## Exercise text:
AN: So you see where this question is going! While reading Martyr!, I wondered about the confrontation of these two traditions, one intimate and the other grand or grandiose. There’s that line at the beginning of Charles Olson’s Call Me Ishmael: “I take SPACE to be the central fact to man born in America … I spell it large because it comes large here. Large, and without mercy.” What happens to your lyrical sensibility when it goes large, when it’s amplified into the big space of the American novel?

KA: I love it. I love it! Every piece of art that I love can be discussed with regard to its straining against its medium — the way the emotional catalytic just dwarfs the medium’s ability to record it. I think what was sufficient for Hafez all those centuries ago and what has been sufficient for ye olde Ivy League American novelist couldn’t have anticipated the story of Martyr! Those mediums are capacious, but it’s the moments of strain that interest me. Brian Eno talks about listening to fuzzy, washed-out guitar or a blues singer’s voice cracking on a vinyl record as examples of an emotional event too momentous for the medium assigned to record it. That’s what I’m interested in in all art. Seeing Rodin’s thumbprints on the toes of Balzac, or the way that time marbles its way into Sappho, the fractures in the medium — the thing that tells me there was something here for which the technology of language or marble or vinyl record was insufficient. There was an emotional event here that eclipsed representation.

## Data excerpts:
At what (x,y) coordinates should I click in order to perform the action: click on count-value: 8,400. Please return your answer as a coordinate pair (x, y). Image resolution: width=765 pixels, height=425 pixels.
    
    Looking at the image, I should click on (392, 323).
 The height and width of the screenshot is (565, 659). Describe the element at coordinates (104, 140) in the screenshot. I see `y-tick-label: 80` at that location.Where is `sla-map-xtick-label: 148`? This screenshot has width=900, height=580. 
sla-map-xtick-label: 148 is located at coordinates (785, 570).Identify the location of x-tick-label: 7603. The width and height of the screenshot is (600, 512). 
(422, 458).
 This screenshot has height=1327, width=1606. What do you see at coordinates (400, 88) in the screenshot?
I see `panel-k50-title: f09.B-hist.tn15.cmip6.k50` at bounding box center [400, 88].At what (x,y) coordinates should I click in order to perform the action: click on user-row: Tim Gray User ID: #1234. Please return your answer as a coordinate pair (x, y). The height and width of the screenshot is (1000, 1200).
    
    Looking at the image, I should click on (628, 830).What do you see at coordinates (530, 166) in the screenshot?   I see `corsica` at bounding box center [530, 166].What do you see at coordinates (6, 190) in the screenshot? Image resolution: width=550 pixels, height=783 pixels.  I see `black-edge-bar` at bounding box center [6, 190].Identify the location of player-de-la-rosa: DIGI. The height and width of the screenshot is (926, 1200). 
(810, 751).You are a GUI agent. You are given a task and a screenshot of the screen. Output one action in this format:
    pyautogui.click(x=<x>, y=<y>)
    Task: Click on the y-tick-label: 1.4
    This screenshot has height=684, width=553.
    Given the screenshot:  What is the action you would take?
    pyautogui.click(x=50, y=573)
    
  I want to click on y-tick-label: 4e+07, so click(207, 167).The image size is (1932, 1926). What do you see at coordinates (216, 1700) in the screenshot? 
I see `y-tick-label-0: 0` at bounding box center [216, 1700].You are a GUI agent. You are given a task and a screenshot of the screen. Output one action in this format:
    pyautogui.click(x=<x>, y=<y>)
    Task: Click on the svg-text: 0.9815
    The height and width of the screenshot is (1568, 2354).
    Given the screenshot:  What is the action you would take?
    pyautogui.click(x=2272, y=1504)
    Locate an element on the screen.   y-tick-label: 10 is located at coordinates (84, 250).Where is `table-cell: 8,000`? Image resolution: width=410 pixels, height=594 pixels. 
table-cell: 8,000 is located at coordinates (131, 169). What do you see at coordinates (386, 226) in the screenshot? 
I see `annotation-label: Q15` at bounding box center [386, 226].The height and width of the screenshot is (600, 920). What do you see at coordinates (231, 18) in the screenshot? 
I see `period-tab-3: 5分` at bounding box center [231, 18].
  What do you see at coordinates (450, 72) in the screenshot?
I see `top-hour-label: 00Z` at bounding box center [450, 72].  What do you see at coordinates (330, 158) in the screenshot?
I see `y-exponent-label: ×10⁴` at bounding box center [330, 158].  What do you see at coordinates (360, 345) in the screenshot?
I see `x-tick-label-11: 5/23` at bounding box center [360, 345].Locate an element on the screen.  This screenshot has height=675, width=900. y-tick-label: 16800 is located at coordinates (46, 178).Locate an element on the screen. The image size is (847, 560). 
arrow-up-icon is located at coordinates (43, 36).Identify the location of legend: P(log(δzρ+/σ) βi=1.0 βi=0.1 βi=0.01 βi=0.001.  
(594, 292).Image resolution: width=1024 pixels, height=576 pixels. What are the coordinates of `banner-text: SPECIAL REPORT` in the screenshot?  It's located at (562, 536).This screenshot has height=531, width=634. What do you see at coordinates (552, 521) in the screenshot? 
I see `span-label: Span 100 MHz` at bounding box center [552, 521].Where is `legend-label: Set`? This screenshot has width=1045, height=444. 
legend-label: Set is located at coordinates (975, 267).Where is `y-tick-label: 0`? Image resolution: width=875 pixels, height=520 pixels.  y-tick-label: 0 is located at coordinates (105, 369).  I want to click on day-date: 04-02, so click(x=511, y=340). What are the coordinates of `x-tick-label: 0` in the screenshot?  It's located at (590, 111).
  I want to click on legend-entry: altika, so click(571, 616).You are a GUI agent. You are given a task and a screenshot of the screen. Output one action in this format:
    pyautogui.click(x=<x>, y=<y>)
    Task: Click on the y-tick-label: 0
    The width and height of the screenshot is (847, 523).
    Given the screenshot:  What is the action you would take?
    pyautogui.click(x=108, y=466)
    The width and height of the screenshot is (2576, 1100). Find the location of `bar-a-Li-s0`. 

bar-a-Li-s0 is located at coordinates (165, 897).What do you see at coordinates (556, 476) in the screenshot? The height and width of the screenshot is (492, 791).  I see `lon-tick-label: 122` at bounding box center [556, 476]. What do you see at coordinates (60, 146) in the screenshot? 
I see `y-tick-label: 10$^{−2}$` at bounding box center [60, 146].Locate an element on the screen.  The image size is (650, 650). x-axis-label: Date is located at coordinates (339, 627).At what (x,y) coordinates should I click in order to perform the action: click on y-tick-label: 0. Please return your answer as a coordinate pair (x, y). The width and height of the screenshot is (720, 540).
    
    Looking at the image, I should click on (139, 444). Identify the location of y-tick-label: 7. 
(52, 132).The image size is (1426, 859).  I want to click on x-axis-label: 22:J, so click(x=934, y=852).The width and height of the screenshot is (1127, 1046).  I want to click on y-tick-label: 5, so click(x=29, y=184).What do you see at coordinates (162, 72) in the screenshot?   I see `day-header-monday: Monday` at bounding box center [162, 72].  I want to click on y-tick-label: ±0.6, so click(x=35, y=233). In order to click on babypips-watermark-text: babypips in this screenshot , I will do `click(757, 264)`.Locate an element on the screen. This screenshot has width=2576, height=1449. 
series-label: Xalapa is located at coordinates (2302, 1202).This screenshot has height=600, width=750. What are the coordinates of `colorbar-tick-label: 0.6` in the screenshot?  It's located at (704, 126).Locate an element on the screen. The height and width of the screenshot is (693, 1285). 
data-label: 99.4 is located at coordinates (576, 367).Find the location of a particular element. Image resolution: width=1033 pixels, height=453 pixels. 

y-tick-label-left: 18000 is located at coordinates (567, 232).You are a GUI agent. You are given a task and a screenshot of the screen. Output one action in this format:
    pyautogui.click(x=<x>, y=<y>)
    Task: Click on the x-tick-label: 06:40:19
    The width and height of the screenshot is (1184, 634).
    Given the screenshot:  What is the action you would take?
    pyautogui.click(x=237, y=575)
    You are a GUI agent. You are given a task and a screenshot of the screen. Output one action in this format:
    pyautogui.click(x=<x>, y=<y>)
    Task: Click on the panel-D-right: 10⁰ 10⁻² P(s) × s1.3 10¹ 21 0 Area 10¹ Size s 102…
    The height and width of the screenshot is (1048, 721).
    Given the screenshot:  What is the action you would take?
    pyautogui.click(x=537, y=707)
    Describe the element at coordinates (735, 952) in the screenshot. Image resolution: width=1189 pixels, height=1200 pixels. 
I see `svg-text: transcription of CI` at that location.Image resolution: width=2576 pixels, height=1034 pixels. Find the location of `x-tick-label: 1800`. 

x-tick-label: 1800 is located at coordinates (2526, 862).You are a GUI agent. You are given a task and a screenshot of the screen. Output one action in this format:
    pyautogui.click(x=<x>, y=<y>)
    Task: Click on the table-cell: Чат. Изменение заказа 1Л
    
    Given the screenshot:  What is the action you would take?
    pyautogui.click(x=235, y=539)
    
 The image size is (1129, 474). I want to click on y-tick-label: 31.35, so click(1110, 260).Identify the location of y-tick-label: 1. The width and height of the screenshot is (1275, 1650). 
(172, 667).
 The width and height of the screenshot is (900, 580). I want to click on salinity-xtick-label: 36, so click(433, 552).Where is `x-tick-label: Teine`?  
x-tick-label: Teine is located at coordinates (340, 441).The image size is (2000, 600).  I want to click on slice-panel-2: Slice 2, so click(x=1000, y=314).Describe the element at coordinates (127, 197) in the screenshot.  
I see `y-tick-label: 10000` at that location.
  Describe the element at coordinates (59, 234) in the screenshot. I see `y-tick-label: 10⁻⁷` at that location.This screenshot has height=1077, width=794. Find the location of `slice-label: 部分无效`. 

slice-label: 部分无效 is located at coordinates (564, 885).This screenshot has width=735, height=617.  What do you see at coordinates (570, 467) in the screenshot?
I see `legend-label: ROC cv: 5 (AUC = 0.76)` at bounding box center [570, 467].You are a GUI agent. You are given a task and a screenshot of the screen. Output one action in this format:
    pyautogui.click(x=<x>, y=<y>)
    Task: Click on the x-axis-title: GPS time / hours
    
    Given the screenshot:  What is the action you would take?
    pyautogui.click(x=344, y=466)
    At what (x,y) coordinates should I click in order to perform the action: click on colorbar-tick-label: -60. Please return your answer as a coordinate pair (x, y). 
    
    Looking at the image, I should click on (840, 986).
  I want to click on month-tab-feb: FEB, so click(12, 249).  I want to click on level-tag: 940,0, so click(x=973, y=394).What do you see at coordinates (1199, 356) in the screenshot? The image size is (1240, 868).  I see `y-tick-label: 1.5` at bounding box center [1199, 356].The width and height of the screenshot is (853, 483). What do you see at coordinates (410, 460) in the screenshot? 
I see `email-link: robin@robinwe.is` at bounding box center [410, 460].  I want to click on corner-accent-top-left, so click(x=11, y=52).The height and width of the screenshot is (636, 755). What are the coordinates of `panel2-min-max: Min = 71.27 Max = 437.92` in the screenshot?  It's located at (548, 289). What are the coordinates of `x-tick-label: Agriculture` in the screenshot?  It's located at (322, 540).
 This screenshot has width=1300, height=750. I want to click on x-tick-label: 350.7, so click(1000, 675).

## What is being asked:
Output the stretch of the interview excerpt from "AN: So you see" through "the American novel?", copied word for word.

## Solved exercise:
AN: So you see where this question is going! While reading Martyr!, I wondered about the confrontation of these two traditions, one intimate and the other grand or grandiose. There’s that line at the beginning of Charles Olson’s Call Me Ishmael: “I take SPACE to be the central fact to man born in America … I spell it large because it comes large here. Large, and without mercy.” What happens to your lyrical sensibility when it goes large, when it’s amplified into the big space of the American novel?